After an administrative appeal, Superintendent Thomas Tocco reduced the alternative school sentence to 10 days. But later, after meeting with Allison, her parents, Dunbar school officials and a community leader, Dr. Tocco decided that Terry should be transferred for Allison's "safety." He was eventually reassigned to Trimble Tech High School for the rest of the year.

...The suit said Dr. Tocco acted unfairly because he considered adverse information against Terry without informing the youngster, his family or Ms. Edmonds of the allegations or giving them a chance to respond.

...Dr. Tocco testified that after reducing the suspension to 10 days, Allison's parents asked him to consider harsher punishment. The superintendent said that after listening to them, however, he wasn't convinced.

They asked him to go to Dunbar the next day to talk to teachers and other school officials, and he agreed. While there, Dr. Tocco said, he initially didn't hear anything to make him change his mind until he spoke to two teachers who said they thought Terry might pose a threat to Allison if he was allowed to return to Dunbar.

The judge asked Dr. Tocco whether he informed Terry or Ms. Edmonds that he was considering information that was adverse to the youngster's case. Dr. Tocco said he did not.

Then Judge McBryde asked whether Terry or Ms. Edmonds had been given a chance to rebut the information the superintendent had been given.

"No," Dr. Tocco said, "because all of the information I needed from him I received when ... [Terry] denied that he threatened Ms. Robinson."

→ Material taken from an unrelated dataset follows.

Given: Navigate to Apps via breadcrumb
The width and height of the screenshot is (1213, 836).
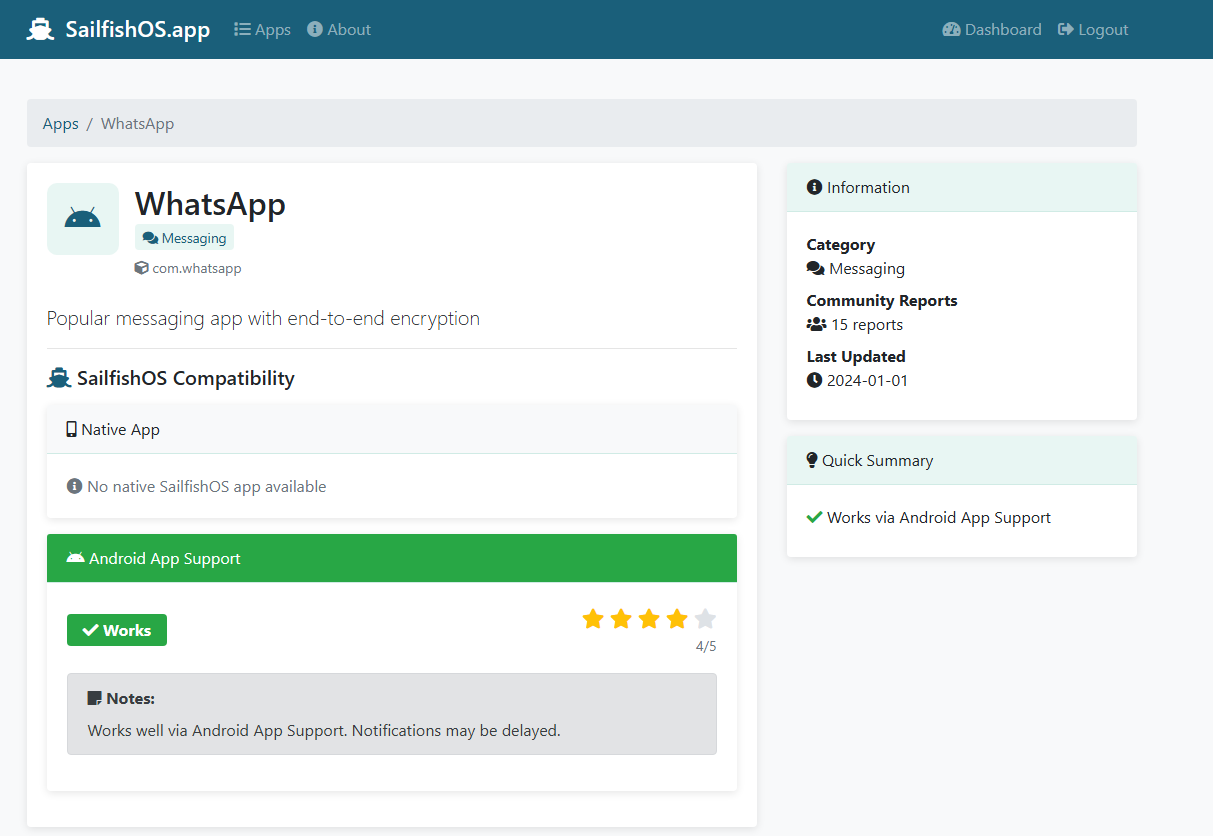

At one point, Dr. Tocco said he would have reversed Terry's punishment again and moved it back to 30 days at an alternative school, but he thought that doing so would have been tantamount to "double jeopardy"...

This Dr. Tocco is evidently not the brightest light on the christmas tree.

The judge should have just ordered the girl to do an answer record, and let them battle it out on the next Kay Slay mixtape.